What you have to do
Your answer must be one number: the count of lines below that include "Delete".

#####

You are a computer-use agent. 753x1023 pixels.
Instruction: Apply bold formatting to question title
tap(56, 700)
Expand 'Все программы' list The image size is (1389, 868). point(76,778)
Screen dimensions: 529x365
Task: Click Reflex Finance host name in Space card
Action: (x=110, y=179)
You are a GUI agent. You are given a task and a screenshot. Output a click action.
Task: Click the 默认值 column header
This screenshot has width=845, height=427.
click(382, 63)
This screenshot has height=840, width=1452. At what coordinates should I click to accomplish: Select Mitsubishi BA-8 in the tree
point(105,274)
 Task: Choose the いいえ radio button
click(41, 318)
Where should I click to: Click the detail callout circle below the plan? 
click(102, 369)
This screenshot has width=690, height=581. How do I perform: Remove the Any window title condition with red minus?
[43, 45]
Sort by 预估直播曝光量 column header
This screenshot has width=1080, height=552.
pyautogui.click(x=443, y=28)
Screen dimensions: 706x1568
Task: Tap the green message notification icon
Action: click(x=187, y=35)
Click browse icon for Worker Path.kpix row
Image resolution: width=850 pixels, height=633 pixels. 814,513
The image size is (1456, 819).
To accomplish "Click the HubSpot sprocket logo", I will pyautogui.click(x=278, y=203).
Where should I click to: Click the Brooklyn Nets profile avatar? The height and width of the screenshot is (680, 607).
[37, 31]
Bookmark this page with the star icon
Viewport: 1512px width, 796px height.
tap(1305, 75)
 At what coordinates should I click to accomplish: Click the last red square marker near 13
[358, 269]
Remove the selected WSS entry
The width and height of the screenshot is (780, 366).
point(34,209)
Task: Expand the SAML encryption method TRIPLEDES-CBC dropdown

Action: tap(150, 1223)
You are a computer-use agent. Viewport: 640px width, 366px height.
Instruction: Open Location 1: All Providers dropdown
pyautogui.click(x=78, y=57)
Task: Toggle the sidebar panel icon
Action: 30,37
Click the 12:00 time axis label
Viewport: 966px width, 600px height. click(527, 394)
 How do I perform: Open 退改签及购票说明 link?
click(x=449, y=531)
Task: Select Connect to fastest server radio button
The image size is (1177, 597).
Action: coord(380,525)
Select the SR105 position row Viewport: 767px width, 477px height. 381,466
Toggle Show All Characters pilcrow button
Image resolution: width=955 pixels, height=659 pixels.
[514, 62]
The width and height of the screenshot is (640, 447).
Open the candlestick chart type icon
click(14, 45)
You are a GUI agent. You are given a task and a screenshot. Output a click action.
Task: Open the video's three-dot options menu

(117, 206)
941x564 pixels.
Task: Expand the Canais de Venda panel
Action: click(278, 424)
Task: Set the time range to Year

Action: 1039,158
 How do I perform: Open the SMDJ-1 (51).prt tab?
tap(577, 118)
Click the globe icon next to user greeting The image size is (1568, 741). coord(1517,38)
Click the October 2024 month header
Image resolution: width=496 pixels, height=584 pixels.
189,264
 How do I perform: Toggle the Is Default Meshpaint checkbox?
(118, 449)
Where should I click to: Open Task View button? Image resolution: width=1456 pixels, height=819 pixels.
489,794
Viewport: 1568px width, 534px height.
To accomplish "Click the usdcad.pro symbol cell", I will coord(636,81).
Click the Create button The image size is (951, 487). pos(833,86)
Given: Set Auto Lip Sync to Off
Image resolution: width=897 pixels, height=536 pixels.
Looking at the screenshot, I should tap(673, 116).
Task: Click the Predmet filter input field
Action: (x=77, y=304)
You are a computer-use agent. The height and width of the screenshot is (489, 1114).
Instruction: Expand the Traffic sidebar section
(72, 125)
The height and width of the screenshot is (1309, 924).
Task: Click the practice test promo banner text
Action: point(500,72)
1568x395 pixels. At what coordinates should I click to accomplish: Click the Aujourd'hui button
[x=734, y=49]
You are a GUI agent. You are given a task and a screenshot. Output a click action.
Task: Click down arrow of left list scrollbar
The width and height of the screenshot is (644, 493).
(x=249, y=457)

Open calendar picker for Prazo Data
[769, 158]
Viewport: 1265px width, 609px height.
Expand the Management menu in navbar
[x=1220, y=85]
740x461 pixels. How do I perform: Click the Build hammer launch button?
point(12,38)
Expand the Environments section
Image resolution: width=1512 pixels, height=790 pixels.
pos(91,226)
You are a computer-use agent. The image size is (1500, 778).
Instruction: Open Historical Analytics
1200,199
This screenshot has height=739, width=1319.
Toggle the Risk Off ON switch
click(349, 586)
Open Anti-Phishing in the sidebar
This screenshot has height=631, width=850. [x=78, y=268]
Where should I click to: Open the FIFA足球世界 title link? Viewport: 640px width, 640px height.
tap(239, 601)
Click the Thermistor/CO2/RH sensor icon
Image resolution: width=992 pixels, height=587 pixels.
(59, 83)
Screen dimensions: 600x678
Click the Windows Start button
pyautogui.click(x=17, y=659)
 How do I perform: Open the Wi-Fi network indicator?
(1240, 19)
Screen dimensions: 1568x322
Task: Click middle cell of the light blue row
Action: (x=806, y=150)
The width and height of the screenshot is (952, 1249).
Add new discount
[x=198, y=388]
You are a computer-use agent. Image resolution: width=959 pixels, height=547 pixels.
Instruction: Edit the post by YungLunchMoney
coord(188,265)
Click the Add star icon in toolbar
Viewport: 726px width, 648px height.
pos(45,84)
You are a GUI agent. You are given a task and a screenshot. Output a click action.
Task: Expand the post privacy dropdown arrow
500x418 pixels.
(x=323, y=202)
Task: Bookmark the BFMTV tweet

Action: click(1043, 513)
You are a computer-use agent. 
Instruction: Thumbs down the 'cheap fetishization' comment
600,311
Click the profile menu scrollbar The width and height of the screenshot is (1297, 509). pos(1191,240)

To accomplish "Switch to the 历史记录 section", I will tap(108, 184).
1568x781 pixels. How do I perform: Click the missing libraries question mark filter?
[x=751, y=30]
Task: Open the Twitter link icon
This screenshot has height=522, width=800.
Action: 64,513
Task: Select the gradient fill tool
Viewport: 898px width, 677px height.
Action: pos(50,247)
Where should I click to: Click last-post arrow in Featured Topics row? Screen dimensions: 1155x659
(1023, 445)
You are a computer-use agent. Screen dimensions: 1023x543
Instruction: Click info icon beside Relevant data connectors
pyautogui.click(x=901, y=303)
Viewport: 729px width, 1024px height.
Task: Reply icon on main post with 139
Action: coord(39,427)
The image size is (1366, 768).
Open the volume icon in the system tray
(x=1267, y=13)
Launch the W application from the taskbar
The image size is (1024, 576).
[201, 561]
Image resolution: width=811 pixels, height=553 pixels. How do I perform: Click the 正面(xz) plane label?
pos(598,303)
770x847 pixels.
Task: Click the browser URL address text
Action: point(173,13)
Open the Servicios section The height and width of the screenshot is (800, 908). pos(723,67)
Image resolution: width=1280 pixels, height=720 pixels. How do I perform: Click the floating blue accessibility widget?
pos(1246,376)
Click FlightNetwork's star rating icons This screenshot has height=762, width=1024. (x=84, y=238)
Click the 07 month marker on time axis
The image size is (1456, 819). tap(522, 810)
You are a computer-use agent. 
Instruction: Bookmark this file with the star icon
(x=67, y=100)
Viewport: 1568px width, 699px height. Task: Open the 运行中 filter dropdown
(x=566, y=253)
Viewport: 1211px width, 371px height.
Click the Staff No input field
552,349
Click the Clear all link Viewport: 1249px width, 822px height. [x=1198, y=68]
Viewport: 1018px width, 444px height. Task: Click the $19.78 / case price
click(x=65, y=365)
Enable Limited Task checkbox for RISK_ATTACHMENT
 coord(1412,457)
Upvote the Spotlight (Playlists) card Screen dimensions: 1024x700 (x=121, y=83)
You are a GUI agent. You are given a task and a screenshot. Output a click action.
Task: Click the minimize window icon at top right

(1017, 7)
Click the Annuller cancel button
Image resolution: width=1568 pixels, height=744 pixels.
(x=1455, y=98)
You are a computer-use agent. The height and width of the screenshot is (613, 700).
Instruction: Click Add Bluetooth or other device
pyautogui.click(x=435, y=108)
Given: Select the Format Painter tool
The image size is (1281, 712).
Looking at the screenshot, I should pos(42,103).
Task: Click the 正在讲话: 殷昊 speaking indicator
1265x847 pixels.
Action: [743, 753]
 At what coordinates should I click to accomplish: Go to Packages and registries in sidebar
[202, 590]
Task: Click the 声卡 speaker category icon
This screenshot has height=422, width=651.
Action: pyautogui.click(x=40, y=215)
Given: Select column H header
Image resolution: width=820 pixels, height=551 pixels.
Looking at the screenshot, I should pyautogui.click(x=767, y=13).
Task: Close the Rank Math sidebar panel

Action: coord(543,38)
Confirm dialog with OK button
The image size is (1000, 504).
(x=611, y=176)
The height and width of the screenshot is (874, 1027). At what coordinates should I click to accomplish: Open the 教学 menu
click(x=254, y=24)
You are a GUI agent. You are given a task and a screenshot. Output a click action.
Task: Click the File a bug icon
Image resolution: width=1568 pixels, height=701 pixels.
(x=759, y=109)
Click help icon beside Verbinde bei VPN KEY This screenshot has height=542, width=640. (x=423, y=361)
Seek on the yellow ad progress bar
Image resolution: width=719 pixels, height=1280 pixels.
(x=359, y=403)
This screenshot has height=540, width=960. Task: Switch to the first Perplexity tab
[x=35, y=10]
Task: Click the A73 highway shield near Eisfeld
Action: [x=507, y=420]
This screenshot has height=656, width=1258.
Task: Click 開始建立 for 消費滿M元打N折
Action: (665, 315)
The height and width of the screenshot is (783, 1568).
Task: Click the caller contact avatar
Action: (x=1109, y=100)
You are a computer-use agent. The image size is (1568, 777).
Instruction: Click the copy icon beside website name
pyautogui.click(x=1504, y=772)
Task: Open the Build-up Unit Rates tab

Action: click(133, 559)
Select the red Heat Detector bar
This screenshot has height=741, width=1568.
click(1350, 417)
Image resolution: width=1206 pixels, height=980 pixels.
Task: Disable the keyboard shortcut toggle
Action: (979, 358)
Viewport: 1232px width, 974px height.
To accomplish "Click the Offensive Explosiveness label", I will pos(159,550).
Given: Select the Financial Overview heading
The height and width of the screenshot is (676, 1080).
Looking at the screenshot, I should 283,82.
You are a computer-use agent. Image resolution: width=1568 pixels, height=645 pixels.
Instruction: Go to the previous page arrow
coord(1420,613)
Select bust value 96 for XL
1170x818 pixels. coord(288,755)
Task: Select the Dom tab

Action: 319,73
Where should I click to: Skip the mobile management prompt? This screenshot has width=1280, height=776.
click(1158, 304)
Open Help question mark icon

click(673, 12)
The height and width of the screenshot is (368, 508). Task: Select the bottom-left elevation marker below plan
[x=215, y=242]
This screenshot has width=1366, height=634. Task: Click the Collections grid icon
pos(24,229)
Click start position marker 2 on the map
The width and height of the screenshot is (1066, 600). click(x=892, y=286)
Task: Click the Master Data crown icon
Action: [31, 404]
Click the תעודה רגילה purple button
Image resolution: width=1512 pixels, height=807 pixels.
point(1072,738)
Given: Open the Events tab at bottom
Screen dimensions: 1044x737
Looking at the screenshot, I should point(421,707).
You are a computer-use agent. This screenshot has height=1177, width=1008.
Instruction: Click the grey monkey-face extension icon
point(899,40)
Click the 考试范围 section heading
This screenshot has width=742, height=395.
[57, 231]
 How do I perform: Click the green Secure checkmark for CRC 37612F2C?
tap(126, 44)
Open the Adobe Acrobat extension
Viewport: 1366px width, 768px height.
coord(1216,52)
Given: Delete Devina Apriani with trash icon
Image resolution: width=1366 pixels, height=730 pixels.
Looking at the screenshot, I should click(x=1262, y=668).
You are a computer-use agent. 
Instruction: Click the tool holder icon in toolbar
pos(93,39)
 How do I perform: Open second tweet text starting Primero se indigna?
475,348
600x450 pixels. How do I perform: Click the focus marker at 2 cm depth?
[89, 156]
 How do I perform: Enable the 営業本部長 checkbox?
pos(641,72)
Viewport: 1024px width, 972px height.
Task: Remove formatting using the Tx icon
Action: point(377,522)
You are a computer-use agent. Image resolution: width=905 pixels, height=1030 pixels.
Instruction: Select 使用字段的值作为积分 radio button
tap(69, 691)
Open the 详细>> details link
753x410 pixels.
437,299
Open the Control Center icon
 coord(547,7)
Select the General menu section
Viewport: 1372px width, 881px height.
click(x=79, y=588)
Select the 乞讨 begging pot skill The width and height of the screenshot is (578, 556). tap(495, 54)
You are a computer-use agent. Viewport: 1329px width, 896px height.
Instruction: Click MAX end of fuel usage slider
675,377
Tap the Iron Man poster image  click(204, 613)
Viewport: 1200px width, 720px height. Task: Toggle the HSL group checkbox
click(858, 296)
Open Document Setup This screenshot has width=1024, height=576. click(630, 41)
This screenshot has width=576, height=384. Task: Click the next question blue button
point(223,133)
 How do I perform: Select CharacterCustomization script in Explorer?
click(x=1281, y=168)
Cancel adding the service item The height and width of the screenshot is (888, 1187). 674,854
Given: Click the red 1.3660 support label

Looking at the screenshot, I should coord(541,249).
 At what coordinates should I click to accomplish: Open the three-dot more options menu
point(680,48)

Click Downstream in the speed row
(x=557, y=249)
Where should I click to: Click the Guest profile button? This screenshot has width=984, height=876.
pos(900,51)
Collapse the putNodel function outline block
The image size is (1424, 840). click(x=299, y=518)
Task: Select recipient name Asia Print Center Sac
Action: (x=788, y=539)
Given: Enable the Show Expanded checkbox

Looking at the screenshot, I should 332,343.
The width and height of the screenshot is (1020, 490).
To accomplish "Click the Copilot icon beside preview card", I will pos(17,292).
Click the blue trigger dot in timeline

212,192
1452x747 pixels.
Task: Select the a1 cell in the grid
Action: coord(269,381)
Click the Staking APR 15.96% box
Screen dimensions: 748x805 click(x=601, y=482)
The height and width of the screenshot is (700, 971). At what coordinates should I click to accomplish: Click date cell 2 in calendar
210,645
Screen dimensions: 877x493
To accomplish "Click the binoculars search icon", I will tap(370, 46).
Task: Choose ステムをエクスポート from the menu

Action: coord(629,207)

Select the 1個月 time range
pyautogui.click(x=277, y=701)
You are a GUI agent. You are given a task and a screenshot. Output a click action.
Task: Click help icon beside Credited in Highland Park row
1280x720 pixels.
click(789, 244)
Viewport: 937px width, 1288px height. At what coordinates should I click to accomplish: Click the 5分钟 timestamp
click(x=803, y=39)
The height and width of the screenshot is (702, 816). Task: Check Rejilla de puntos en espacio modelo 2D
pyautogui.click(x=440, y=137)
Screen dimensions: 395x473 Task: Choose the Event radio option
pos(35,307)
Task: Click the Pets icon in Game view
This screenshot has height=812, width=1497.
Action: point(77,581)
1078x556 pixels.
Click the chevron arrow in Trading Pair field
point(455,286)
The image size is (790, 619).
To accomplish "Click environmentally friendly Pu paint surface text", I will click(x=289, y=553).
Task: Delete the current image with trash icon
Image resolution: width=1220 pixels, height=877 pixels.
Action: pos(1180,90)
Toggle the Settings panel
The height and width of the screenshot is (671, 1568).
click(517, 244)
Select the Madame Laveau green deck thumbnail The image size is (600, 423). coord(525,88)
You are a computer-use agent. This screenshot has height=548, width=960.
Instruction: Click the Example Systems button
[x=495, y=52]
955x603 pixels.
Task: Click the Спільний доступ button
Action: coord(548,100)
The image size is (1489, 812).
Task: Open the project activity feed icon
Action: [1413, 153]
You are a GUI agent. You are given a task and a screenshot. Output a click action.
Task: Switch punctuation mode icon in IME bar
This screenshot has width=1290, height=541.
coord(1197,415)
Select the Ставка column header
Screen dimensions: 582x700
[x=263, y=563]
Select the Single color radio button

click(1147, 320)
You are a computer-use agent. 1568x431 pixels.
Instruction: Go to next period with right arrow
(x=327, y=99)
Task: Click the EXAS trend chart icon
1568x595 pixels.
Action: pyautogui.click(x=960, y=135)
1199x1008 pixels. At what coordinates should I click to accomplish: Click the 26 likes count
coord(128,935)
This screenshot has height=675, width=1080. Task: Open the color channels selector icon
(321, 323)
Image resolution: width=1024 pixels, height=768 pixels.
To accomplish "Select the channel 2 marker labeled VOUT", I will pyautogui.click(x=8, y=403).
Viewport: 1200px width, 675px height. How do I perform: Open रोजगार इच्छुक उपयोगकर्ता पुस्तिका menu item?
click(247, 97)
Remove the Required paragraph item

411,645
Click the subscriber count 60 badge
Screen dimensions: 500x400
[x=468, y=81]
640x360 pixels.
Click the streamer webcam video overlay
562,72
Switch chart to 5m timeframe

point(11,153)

#####

Exercise result
2